The U.S. economy grew by 2.2% in 2019 and is expected to slow to 2% in 2020, according to the most recent forecast released by the Federal Open Market Committee Meeting on December 11, 2019. The slowdown in 2019-20 is considered a byproduct of the trade war.
A major contributor to the economy is construction, and the outlook for construction spending in 2020-21 is positive but lower than 2019. The AIA’s semi-annual Consensus Construction Forecast, a survey of the nation’s leading construction forecasters, is projecting 1.5% growth in nonresidential construction spending in 2020 and 1% in 2021.
2019 Construction Spending
U.S put-in-place construction spending grew to a seasonally adjusted annual rate of $1.32 trillion in November 2019, the latest month for which data was available at the time of writing. Year over year, total construction spending increased 4.1%. Actual spending was $1.2 trillion as of November 2019, a year-over-year decline of 0.8%.
Nonresidential construction spending grew to a seasonally adjusted annual rate of $743 billion in November 2019, a year-over-year increase of 5.1%. This was driven by public nonresidential spending, which grew at a very strong 12.4%, while private nonresidential spending remained flat. Actual spending was $721 billion, a year-over-year increase of 2.5%.
Click here to see the data.
Current Construction Indicators
In January 2020, the American Institute of Architects (AIA) reported the December 2019 Architecture Billings Index (ABI) score was 52.5, indicating an increase in demand for design services provided by U.S. architecture firms. This was the third month in a row the ABI increased, ending the rocky year on a positive note.
Project inquiries and design contracts also increased during the month, with the new projects inquiry index at 58.7 and the new design contracts at 53.4.
Regional averages were Midwest (54), Northeast (44), South (52.2), and West (54). By sector: institutional (50.8), commercial/industrial (54), mixed practice (50.8), and multi-family residential (51).
The regional and sector categories are calculated as a 3-month moving average, whereas the national index, design contracts, and inquiries are monthly numbers.
“Despite the ongoing slowdown in billings in the Northeast, balanced growth across sectors and regions looks more positive for the coming year,” said AIA Chief Economist, Kermit Baker, Hon. AIA, PhD. “Factors outside of the construction sector, such as trade policy and international events, could still impact demand for design services, however recent fears about a downturn in construction activity have largely subsided.”
Electrical industry business confidence underwent a turbulent year, with unease and uncertainty about trade, weakness in the industrial sector, and impeachment in Congress. The National Electrical Manufacturers Association’s (NEMA) Electroindustry Business Conditions Index (EBCI) for current conditions in North America declined below or teetered at the expansionary score of 50 during six months of the year, ending at a score of 50.

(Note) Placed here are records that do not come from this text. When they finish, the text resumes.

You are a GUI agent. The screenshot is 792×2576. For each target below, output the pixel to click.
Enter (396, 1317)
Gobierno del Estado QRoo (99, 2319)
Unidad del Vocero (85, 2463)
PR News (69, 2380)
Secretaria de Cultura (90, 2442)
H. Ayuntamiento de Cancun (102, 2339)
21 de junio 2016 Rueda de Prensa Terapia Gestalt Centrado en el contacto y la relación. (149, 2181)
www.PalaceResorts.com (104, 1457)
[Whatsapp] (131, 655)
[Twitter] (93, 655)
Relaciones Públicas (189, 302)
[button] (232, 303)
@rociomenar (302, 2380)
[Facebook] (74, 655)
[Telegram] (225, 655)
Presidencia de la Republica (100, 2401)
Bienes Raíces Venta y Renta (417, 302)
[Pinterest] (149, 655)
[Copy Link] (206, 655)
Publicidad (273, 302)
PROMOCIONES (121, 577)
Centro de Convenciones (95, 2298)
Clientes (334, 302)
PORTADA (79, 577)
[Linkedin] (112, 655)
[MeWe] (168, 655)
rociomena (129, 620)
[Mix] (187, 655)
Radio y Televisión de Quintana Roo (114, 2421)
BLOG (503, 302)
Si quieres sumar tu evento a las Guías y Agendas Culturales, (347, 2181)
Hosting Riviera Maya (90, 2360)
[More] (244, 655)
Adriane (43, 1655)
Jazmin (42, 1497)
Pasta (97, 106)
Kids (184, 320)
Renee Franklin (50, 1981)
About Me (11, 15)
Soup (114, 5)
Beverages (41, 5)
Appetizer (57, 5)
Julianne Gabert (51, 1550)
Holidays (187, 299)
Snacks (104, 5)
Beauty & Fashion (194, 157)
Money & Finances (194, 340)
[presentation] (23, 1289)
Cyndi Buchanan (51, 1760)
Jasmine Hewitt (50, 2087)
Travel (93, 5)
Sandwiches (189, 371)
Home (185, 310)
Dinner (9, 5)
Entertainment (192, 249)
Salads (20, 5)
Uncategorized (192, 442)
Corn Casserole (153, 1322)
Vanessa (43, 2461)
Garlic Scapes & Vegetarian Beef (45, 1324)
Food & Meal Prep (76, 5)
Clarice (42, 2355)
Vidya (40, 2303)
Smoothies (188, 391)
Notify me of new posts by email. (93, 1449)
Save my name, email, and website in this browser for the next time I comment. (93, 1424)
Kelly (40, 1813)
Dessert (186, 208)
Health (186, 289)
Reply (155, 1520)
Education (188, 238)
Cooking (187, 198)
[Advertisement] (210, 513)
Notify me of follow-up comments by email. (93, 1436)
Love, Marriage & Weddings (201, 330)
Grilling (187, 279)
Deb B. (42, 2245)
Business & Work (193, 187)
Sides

However, NEMA noted a pronounced upswing in the percentage of respondents expecting better conditions in six months, pushing the future conditions component of the index to its highest reading since June 2018. Some respondents noted their optimism was conditional on achieving a satisfactory resolution to the trade war.
Associated General Contractors of America
Despite signs the overall economy may be slowing, a majority of construction firms expect demand for their services and hiring will expand in 2020, with many worried about their ability to find qualified workers to hire, according to a survey released at the end of 2019 by the Associated General Contractors of America and Sage Construction and Real Estate. The findings are detailed in Strong Demand for Work Amid Stronger Demand for Workers: The 2020 Construction Hiring and Business Outlook Report.
“Contractors are very optimistic about demand for construction in 2020,” said Stephen E. Sandherr, the association’s chief executive officer. “At the same time, many construction executives are troubled by labor shortages and the impacts those shortages are having on operations, training and safety programs, and bottom lines.”
AIA Consensus Forecast for 2020
Nonresidential construction spending on buildings is projected to grow by just 1.5% percent through 2020, and less than a 1% increase in 2021, according to a new consensus forecast from The American Institute of Architects (AIA).
Construction spending last year was surprisingly weak, according to AIA, but current estimates suggest the industry had a modest increase in 2019. Retail construction activity was expected to underperform in 2019 but did not see the double-digit percentage declines that were expected. The AIA’s Consensus Construction forecast panel expects similar conditions in 2020 and 2021.
“The broader economy is expected to continue to see slower growth this year, but the number of potential trouble spots seems to be diminishing,” said AIA Chief Economist Kermit Baker, Hon. AIA, PhD. “Revenue trends at architecture firms saw an uptick in the fourth quarter last year, which suggests construction spending will continue to see growth in the coming quarters.”